Given their participation, it’s fascinating to see how the members of the band have crafted their cinematic doppelgängers. The film wants them to come across as flawed but likable human beings who learn and grow over the course of the narrative, and not as the unbelievably obnoxious assholes frozen in an eternal arrested development they so clearly are. (Baker comes closest to making his Tommy Lee a living, breathing human.) This isn’t meant as a moralizing scold—far better biopics have been made about far worse people, and good movies can have shitty ideologies—but simply to highlight the disparity between what the movie thinks is worth celebrating about Mötley Crüe, and what it actually conveys.

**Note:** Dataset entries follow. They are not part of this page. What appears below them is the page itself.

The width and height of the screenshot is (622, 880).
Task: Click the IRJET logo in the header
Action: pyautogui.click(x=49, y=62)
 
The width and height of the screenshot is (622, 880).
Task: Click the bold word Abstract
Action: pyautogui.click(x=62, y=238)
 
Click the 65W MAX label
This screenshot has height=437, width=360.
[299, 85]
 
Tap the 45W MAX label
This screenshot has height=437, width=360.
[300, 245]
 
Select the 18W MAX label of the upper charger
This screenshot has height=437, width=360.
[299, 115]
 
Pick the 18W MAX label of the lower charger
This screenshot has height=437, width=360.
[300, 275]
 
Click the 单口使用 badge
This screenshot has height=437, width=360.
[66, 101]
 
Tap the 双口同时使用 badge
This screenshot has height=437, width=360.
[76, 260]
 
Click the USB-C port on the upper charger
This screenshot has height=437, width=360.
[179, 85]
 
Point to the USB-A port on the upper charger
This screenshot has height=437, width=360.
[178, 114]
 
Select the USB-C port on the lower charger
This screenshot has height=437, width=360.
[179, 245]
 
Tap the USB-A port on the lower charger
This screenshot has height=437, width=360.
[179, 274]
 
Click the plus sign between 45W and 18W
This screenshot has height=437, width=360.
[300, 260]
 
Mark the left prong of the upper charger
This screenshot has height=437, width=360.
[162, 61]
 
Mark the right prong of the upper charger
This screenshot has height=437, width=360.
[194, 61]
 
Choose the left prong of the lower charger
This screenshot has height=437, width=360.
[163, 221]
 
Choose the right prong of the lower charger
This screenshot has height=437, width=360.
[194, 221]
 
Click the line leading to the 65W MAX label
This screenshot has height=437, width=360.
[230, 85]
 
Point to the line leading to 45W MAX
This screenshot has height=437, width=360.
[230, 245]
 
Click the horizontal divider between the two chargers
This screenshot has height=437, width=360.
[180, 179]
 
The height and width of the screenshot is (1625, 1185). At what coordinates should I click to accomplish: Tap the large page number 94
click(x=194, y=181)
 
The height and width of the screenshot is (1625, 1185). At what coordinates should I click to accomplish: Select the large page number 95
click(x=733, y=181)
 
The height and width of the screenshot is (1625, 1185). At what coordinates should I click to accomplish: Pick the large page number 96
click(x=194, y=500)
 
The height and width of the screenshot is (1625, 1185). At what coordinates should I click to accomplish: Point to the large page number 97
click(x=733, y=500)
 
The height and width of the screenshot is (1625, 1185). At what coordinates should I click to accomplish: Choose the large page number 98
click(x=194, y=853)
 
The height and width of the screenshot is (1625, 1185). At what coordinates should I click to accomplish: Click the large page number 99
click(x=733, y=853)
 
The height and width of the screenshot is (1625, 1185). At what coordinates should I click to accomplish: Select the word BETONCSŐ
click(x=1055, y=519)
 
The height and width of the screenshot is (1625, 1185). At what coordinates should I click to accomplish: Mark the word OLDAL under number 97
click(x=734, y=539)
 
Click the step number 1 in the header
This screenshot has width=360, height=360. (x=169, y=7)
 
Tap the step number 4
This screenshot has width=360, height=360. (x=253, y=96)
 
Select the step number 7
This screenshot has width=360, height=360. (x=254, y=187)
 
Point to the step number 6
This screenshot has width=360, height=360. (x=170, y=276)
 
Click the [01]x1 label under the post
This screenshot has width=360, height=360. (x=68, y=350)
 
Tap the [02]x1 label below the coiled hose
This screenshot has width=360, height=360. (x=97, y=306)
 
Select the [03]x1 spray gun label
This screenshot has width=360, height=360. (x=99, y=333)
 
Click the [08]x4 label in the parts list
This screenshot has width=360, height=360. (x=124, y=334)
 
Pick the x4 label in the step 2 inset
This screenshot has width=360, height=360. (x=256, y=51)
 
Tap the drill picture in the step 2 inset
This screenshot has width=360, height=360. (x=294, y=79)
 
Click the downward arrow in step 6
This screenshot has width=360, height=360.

Even leaving aside Sixx’s efforts to distance himself from a confession of rape in the book he’s now suggesting never happened, this is a tale of clueless jerks who can’t grasp the distinction between the entertaining nature of rock-star abandon and the distasteful practices of loutish shitheads. The movie flows unquestioningly from one to the other, from fun to foul, which may just be the point, but not in the way it’s intended. “We were a gang—a gang of fucking idiots,” Sixx says early on, wanting to let you know that, hey, not to worry, they’re in on the joke, they know this is fucked up. If only it could be half as fun as Mötley Crüe thinks it is.